> [HOW TO COMPLETE THIS TASK] Return the following lines and nothing else: the one holding "Click the Ngày column header" and all those after it in the records below, unchanged, minus any pictures.

> [Saved data entries]
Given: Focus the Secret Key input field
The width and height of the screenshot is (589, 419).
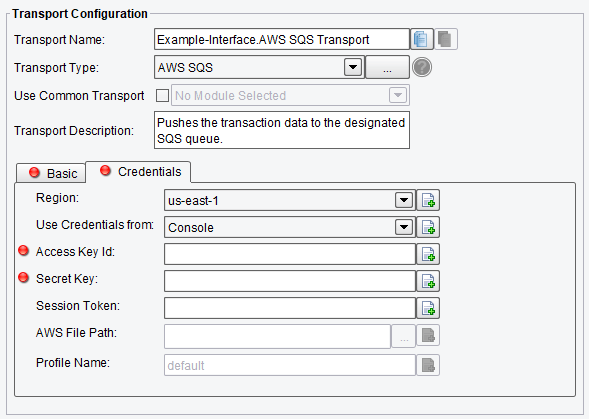Looking at the screenshot, I should tap(290, 281).
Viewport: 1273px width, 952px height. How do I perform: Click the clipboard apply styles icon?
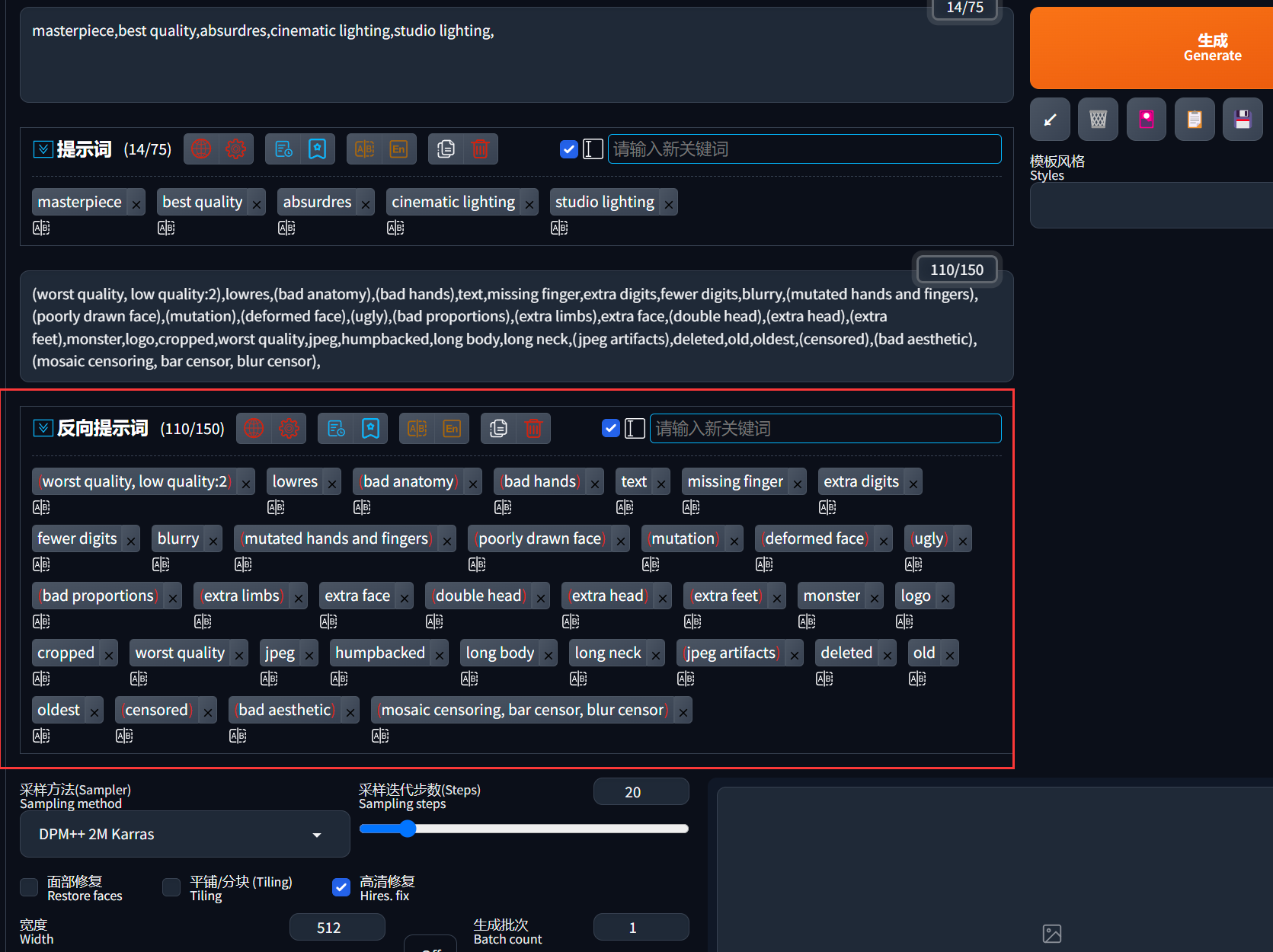(x=1195, y=120)
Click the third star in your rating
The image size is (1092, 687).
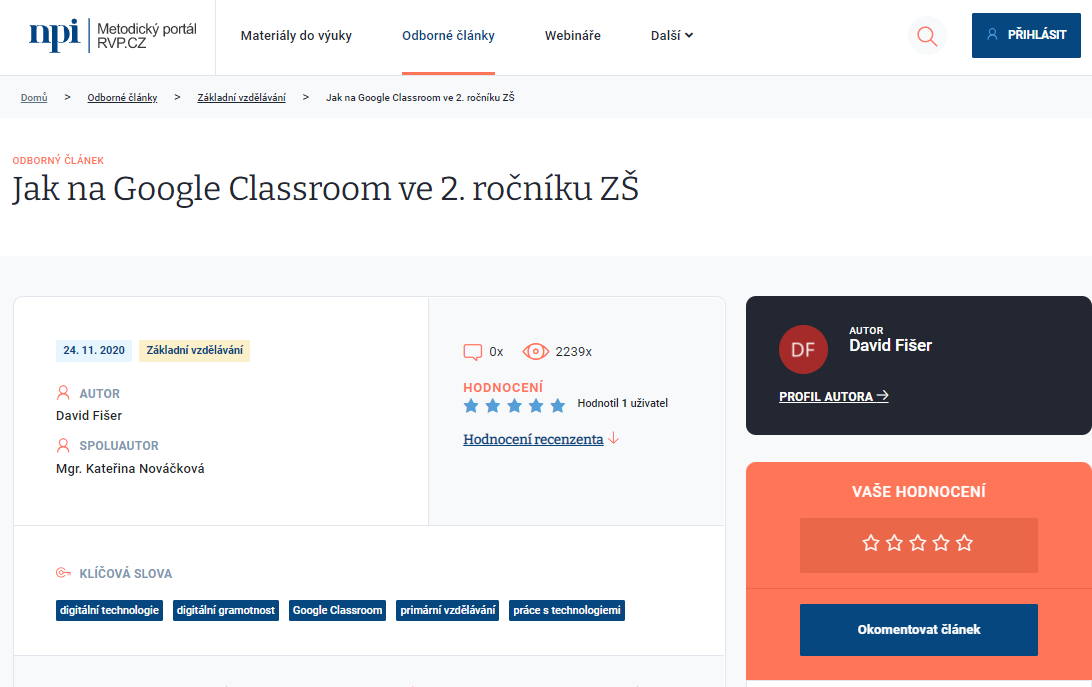918,543
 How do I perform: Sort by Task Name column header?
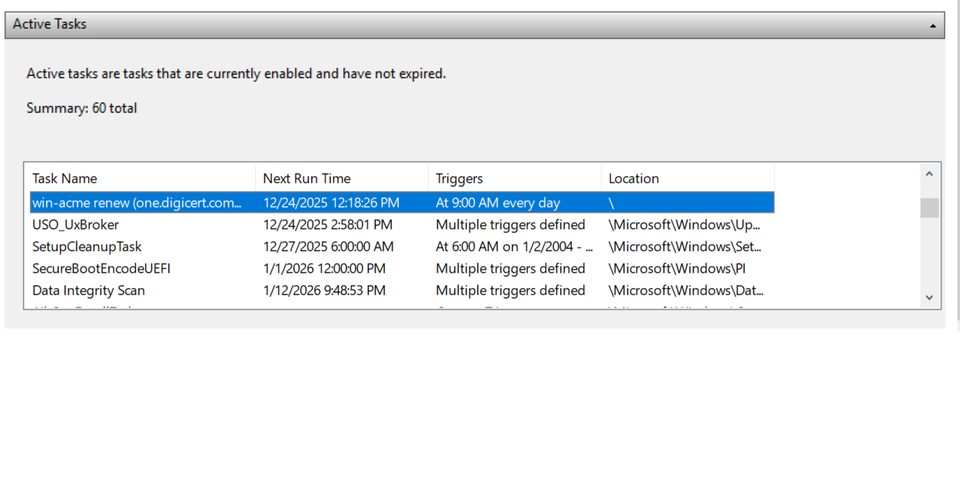pos(65,178)
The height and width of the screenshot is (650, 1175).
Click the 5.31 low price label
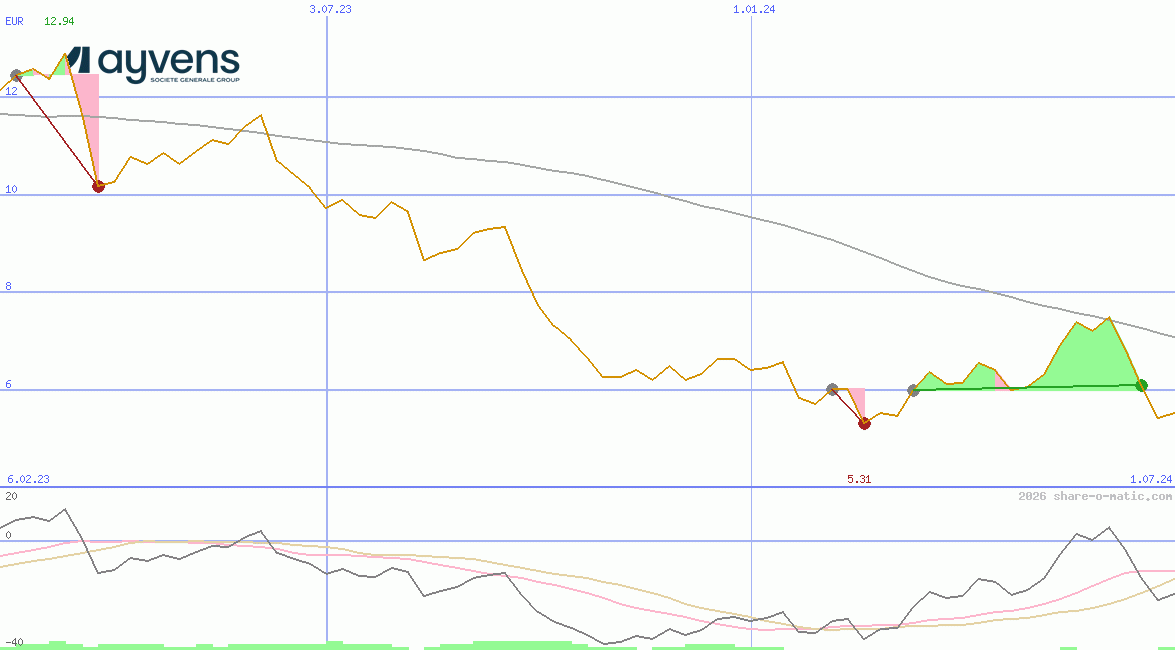[x=859, y=480]
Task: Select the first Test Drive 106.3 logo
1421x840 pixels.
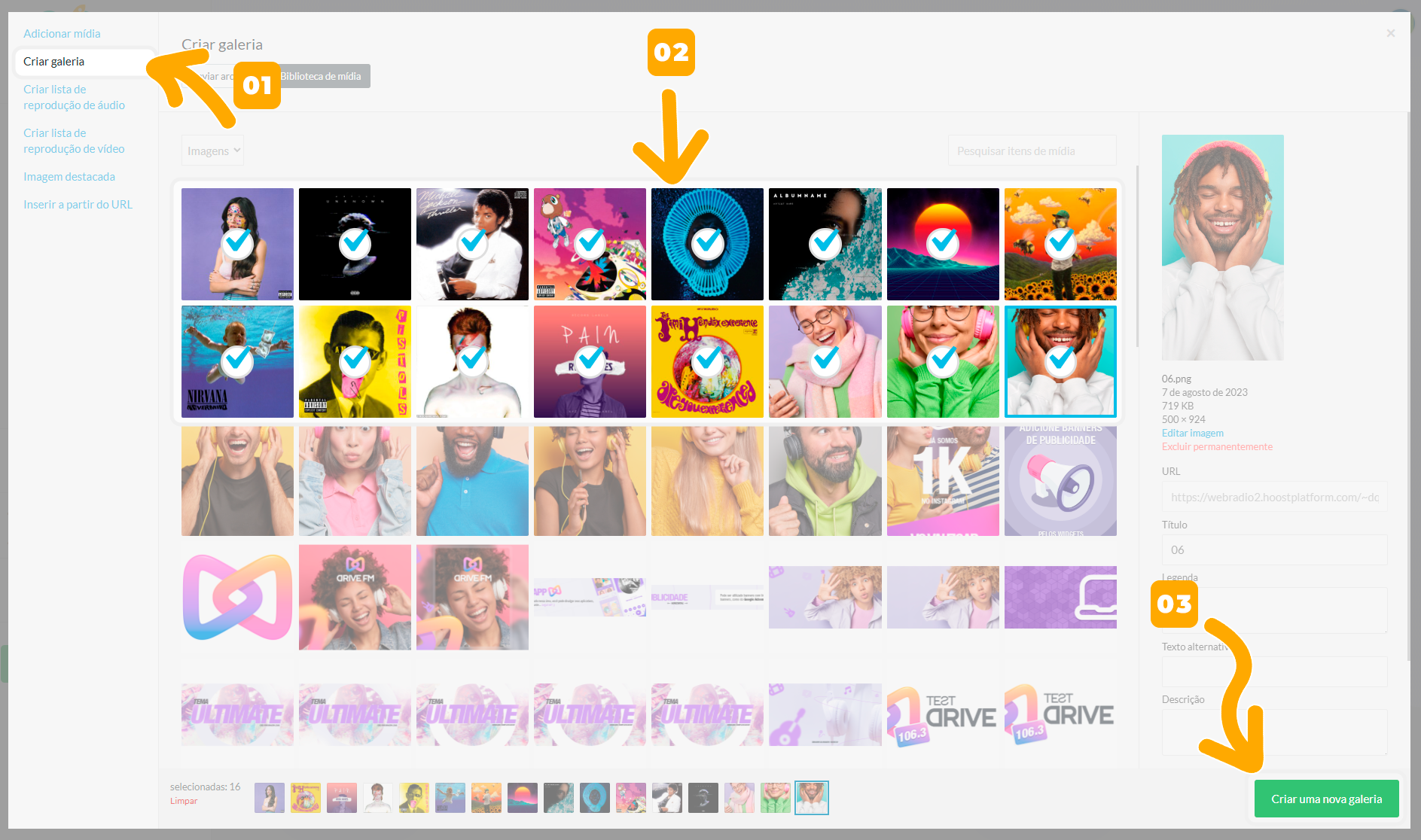Action: pos(942,714)
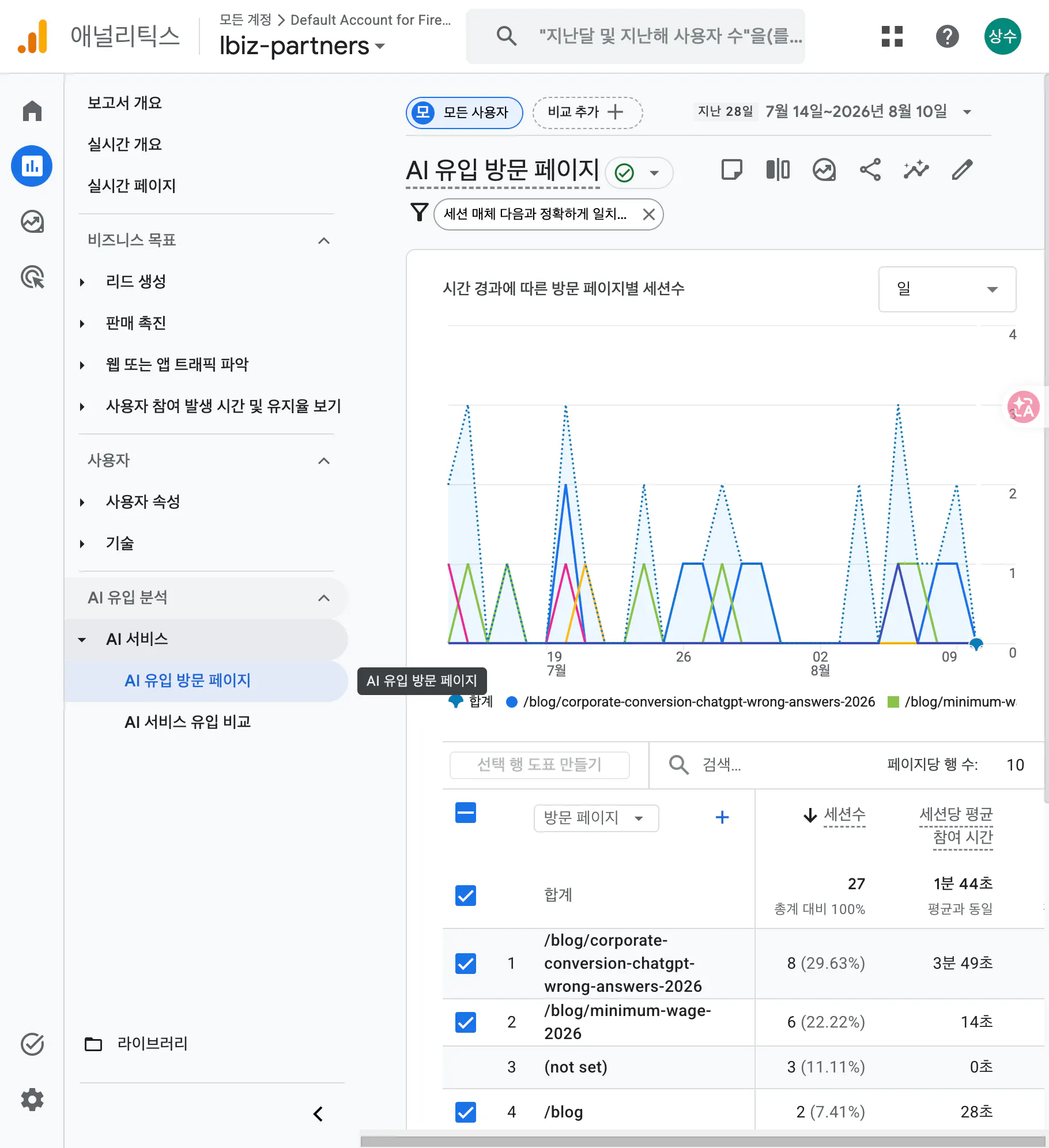Uncheck the 합계 total row checkbox
Screen dimensions: 1049x1148
click(466, 895)
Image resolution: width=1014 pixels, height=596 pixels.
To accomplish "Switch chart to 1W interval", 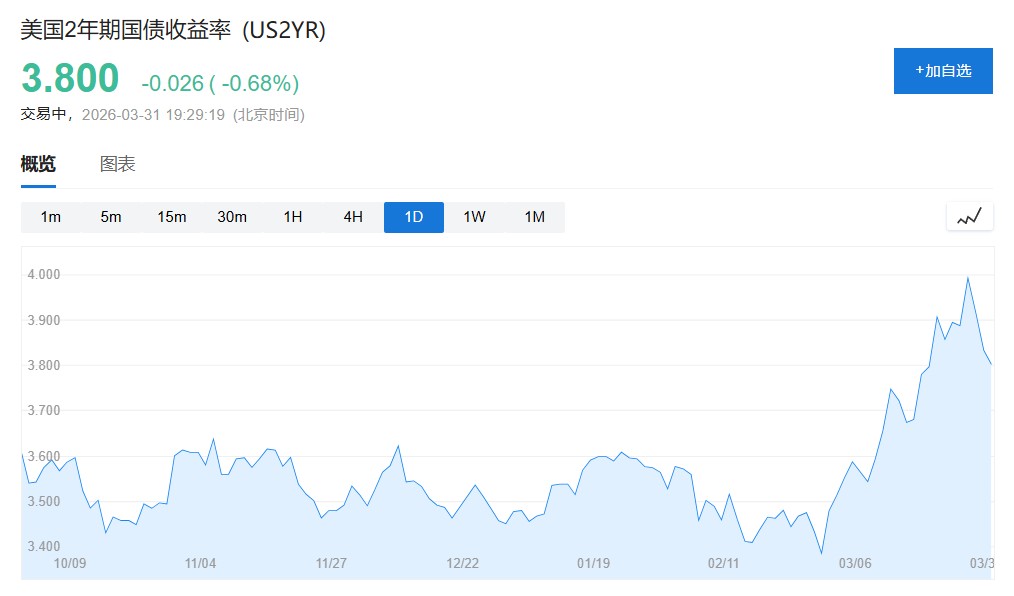I will tap(474, 217).
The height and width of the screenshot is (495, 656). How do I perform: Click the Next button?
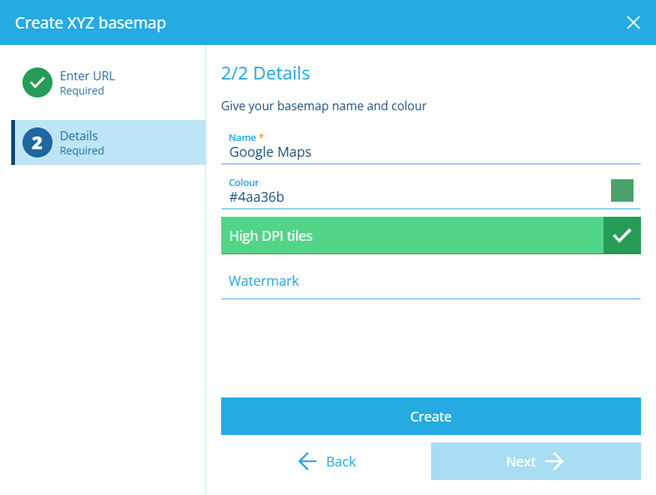point(536,461)
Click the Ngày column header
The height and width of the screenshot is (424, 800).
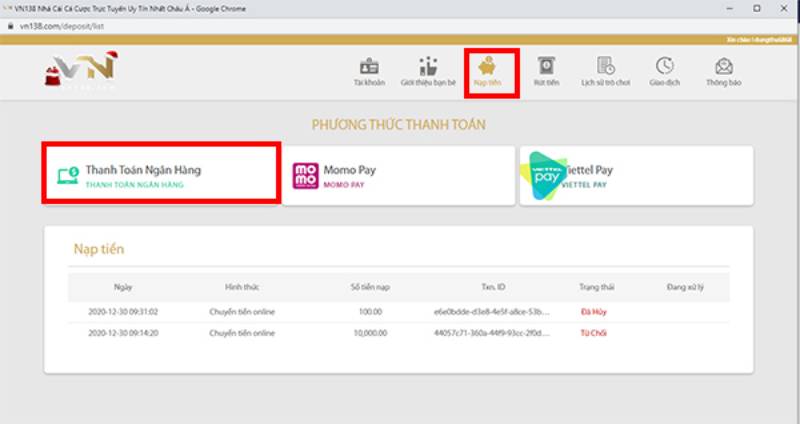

> [RESULT OF THE TASK]
Click the Ngày column header
The height and width of the screenshot is (424, 800).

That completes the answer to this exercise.